Microsoft Seizes Websites And Servers Used To Issue Fake Code-Signing Certificates

Microsoft has disrupted a cybercrime network by seizing its websites and shutting down hundreds of virtual machines used to issue fake code‑signing certificates. These certificates helped ransomware groups disguise malicious programs as legitimate software, which allowed large‑scale infections, even affecting some of Microsoft’s own systems.

The cybercrime operation known as Fox Tempest has been active since May 2025 which exploits Microsoft’s Artifact Signing code-signing service. This legitimate tool is normally used by developers to verify that software is genuine and unchanged, but the group misused it to make malicious programs appear trustworthy.

Fake code-signing certificates used to mask malware

Fox Tempest acted as an “enabler” in the cybercrime supply chain and supported ransomware groups and malware operators rather than carrying out attacks itself. This operation enabled widespread cyberattacks, including ransomware campaigns and malware infections across many sectors such as healthcare, education, government, and finance. Its services were used by well‑known ransomware groups (such as Vanilla Tempest) and helped distribute multiple malware types, which increased the scale and success rate of attacks.

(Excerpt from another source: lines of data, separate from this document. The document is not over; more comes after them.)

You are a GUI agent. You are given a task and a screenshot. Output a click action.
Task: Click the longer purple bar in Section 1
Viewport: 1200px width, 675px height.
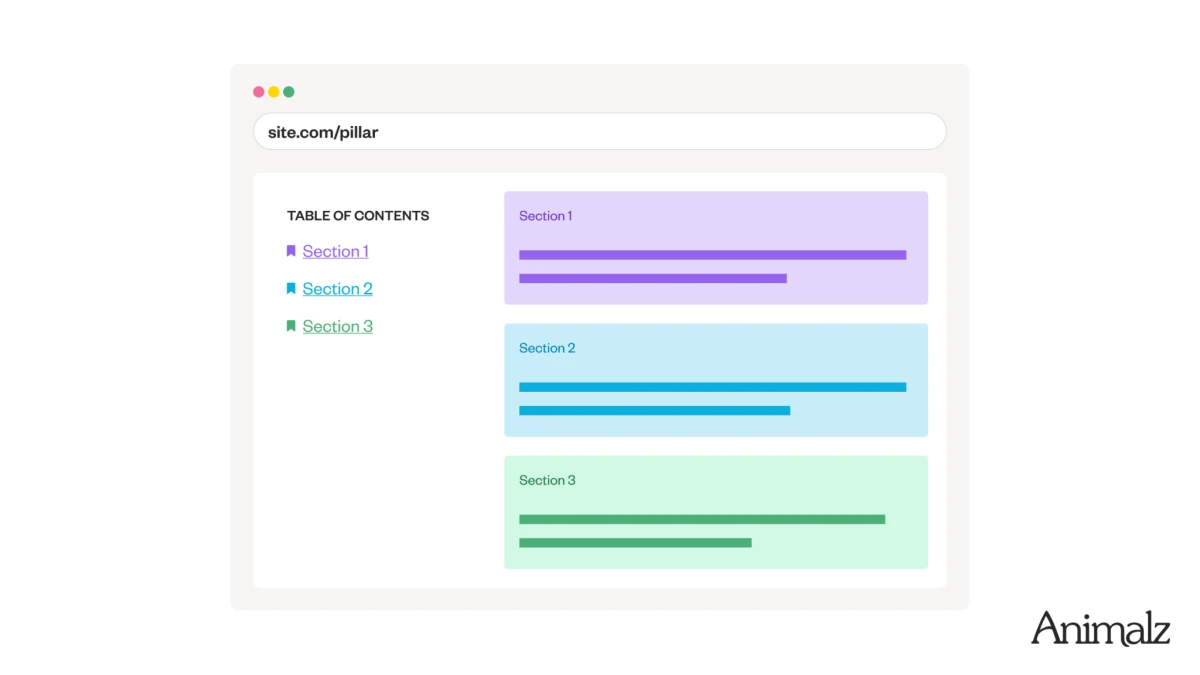(x=712, y=255)
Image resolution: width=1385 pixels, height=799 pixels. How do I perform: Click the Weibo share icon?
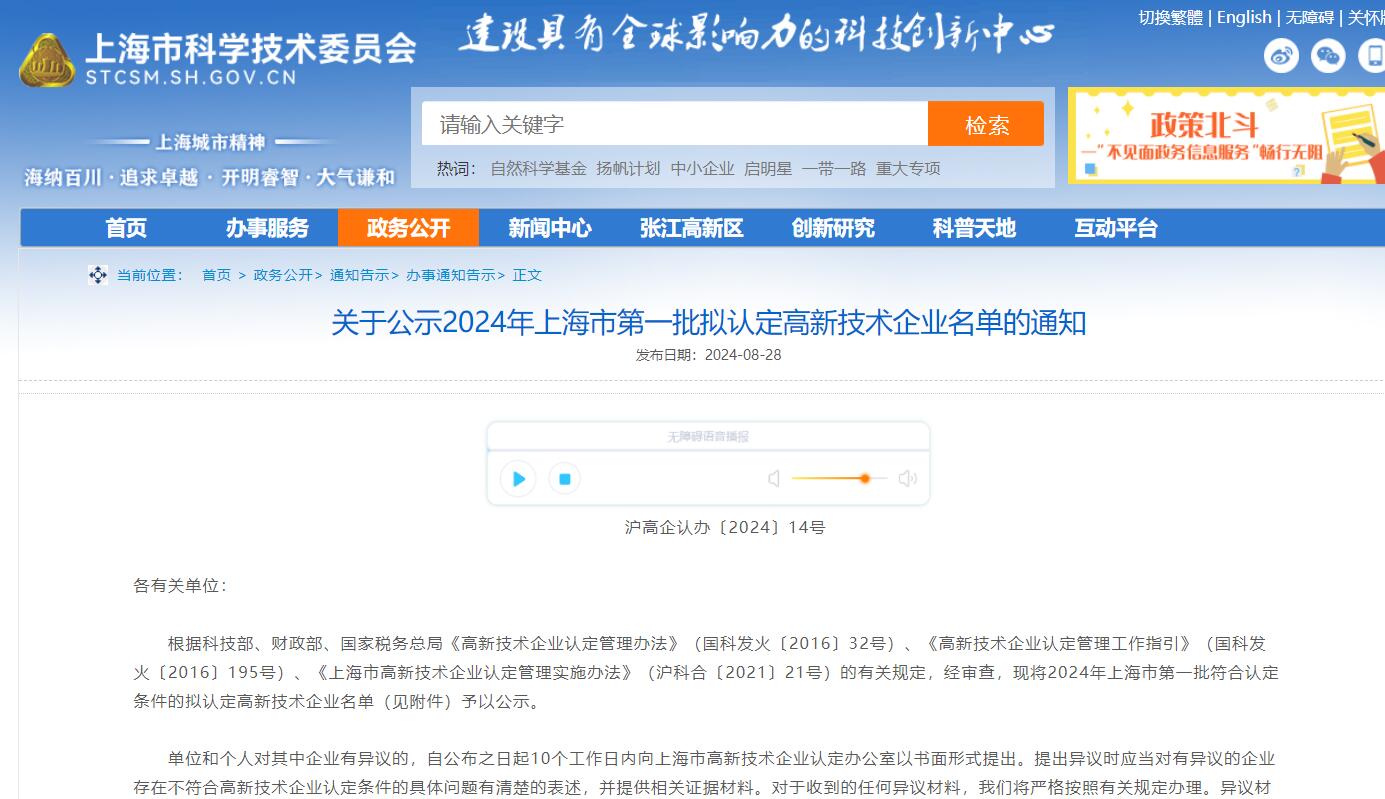click(1281, 56)
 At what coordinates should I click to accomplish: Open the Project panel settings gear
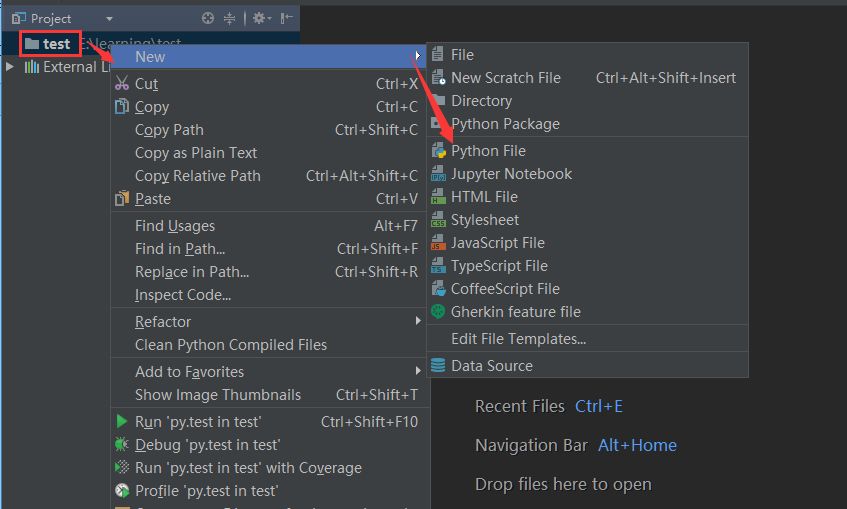[x=261, y=18]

“For the first time, Microsoft is taking public action against a powerful, but often unseen, enabler within the cybercrime ecosystem, targeting how cybercriminals prepare and employ techniques to optimize their rate of success. To disrupt the service, we seized Fox Tempest’s website signspace[.]cloud, took offline hundreds of the virtual machines running the operation, and blocked access to a site hosting the underlying code,” Microsoft’s Digital Crimes Unit explained.

Microsoft used both legal measures and technical steps to break up the operation. This included taking control of key websites and infrastructure, shutting down servers and virtual machines linked to the activity, canceling fake code‑signing certificates, and initiating legal proceedings against those responsible.

Why defense-in-depth and zero-trust are essential against modern cyber threats?

Organizations should adopt a defense‑in‑depth strategy to handle such threats, since attackers can misuse trusted tools to make malware appear legitimate. This means combining multiple layers of protection (such as advanced endpoint security, behavioral monitoring, and threat intelligence) so that even digitally signed software is carefully analyzed for suspicious activity rather than automatically trusted. They should also continuously update systems, monitor for known indicators of compromise, and maintain strong incident‑response plans to quickly detect and contain breaches.

Additionally, companies need to strengthen identity and verification controls to prevent abuse by attackers using stolen or fake identities. Moreover, it’s important to train employees to remain cautious even when software appears “verified.” Overall, organizations must assume that traditional trust signals can be manipulated and focus on resilience, proactive monitoring, and rapid response to minimize damage from such sophisticated attacks.